By the time I started frequenting his shop, he had to be in his seventies. Old, dark skinned; his hands and fingernails permanently stained from the tobacco leaves. Very strong hands too… When he would shake my hand his paws would wrap around mine with a death grip. His store was an old butcher shop and the “humidor” was the walk-in freezer. The refrigeration unit was no longer used and instead there was a humidifier in the room. I’d go into the humidor and grab a few of these and some of those and the old man would be right behind me telling me (in a thick Cuban accent) “No, no. Ju don’ wan dos. Eer, I get ju de good ones.” He’d pick out some that had sat a little longer in the humidor and put them in a bag for me. I was going in there so often and talking with this guy, that finally one day I asked him how difficult it was to roll a cigar. He grabbed me by the shoulder and pulled me to one of the workstations. He had me sit down then gave me the beginning of a cigar and a stack of tobacco and had me finish rolling it. The whole time I was working on it he was laughing and telling me, in Spanish, what to do. I didn’t understand a damn thing he was saying but I got the idea I wasn’t doing it very well. Then he cut the wrapper for me, laid it down on the table and had me roll the cigar diagonally along the wrapper all the way to the glued edge. He cut a cap, dabbed some glue on the piece and slapped it on the top. After I finished rolling it, and was looking over my pathetic, twisted piece of work, I asked, “What do I do with it know?”

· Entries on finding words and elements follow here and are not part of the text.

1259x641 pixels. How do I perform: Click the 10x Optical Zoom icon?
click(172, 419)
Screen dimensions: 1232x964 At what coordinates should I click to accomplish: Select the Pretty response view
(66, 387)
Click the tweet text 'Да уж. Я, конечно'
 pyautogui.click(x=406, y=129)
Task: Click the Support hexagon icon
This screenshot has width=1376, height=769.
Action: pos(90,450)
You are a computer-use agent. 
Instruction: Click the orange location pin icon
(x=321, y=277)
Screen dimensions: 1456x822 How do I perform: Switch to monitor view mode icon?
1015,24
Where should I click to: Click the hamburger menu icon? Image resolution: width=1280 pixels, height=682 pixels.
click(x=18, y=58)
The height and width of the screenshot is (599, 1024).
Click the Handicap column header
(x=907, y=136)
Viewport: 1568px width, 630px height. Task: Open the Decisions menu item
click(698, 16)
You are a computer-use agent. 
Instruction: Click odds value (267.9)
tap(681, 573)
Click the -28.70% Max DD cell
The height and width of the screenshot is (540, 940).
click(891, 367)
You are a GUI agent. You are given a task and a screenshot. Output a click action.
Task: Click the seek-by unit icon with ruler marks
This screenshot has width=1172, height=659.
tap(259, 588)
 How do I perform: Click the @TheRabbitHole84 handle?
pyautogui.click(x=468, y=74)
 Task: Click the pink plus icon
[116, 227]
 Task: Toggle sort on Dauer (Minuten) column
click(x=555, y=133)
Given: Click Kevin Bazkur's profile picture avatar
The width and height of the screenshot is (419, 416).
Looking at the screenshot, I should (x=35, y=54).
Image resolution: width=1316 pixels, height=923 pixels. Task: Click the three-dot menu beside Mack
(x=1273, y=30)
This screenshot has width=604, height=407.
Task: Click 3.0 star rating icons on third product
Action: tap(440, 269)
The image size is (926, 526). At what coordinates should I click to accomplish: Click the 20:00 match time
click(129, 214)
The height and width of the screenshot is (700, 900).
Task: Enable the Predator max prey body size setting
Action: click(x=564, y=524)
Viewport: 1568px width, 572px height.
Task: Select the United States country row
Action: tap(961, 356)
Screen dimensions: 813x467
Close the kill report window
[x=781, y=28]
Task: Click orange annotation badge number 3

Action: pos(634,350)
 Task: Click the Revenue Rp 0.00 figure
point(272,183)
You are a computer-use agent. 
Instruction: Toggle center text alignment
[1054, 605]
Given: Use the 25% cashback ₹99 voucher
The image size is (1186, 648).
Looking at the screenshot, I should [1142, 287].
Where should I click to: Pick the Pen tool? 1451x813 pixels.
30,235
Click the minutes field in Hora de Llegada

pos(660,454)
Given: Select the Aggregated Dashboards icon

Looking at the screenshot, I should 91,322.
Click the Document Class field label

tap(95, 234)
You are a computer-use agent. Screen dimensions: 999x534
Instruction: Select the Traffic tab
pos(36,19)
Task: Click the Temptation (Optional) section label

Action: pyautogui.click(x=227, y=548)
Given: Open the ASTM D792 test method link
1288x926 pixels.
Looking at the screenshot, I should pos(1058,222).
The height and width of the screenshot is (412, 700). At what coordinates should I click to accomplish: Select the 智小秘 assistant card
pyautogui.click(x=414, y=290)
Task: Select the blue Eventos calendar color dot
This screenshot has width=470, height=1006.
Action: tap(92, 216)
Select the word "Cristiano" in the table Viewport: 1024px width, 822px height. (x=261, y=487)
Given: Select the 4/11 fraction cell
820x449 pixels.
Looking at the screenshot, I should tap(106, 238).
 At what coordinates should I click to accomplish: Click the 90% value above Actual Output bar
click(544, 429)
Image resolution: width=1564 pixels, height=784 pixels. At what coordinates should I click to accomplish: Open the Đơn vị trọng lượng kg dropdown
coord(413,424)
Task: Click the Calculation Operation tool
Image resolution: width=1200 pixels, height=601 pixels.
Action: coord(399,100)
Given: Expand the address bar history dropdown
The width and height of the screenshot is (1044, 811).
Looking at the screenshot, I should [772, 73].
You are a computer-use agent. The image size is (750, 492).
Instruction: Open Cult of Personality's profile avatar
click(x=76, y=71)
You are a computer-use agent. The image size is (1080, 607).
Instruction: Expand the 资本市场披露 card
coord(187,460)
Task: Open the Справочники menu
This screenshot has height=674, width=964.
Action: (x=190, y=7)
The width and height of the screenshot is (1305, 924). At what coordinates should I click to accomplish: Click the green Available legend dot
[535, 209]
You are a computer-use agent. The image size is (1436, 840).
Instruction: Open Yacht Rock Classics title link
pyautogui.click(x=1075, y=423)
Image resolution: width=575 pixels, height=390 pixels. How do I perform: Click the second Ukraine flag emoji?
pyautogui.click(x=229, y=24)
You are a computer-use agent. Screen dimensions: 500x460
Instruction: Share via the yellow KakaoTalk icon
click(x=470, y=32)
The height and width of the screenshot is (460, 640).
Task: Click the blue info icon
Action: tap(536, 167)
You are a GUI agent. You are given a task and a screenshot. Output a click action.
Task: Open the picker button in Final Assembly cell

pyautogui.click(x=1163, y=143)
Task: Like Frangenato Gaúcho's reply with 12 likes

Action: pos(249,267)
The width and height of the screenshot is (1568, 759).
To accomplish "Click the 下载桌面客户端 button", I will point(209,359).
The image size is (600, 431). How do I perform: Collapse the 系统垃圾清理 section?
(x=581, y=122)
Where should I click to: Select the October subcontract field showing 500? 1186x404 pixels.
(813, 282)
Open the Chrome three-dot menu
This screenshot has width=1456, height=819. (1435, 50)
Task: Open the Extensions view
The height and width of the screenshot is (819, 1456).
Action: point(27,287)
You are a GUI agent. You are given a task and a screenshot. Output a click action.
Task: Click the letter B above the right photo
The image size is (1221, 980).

He laughed again and loudly said, “Ju take it out of my store!”
So I did just that. As I went to the counter to pay for the bag of cigars, he slipped over to his workstation. I could see he had opened a relatively small humidor, it held maybe 50 or 75 cigars, and he grabbed a couple of sticks and then came back to the front counter. Before I could get to the door, he met me there and put the cigars from his own stash in my shirt pocket and said, “Eer, dees are for ju. Ju don pay for dees. Dis is my gift to ju.” This was the beginning of a ritual that happened about every other time I went in there. Don’t know if it was because of the price, or perhaps he had “different” tobacco for his own cigars or just because of his gratefulness, but I have to say those cigars from his own humidor were the best smokes I’ve ever had.